● Work instruction
Copy exactly the lines of the material below that fall between the line with "Task: Click the ElectroTechnics" and the line with "Screen dimensions: 332x151", both of those lines included; pictures stay out.
Given data Start Marker
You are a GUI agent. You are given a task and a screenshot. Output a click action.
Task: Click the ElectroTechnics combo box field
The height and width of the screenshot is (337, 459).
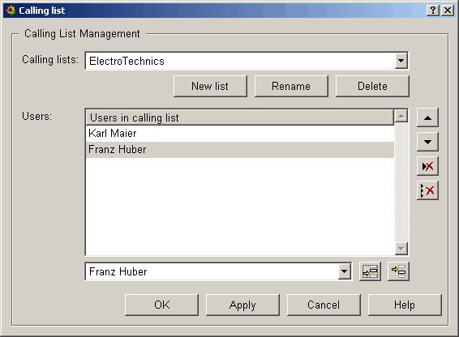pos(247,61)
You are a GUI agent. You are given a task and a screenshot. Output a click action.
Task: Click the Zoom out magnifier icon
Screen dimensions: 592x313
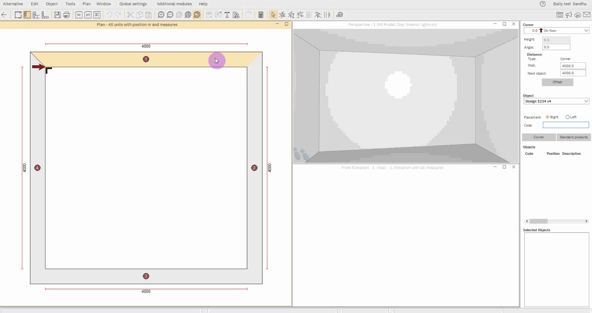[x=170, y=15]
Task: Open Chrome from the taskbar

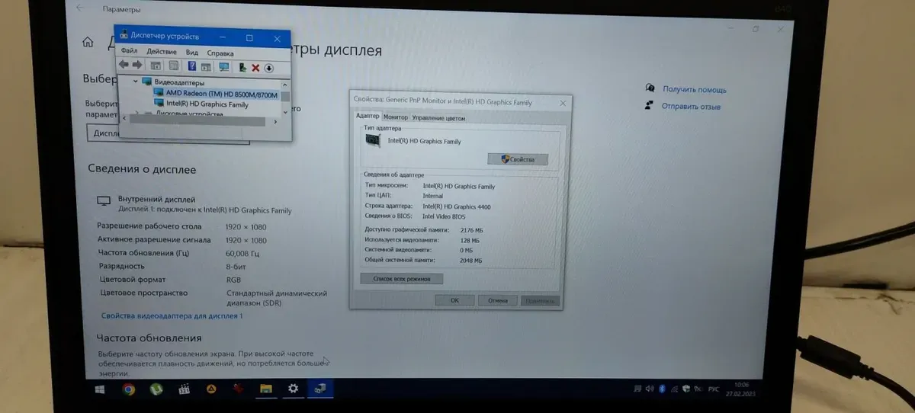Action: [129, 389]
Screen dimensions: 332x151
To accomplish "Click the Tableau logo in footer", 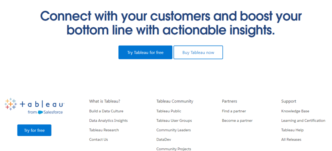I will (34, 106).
Given data End Marker
● Solution
Task: Click the ElectroTechnics combo box field
The height and width of the screenshot is (337, 459).
pos(247,61)
You are a GUI agent. You are given a task and a screenshot. Output a click action.
Task: Click the Zoom out magnifier icon
Screen dimensions: 592x313
[x=170, y=15]
Task: Open Chrome from the taskbar

Action: [129, 389]
Screen dimensions: 332x151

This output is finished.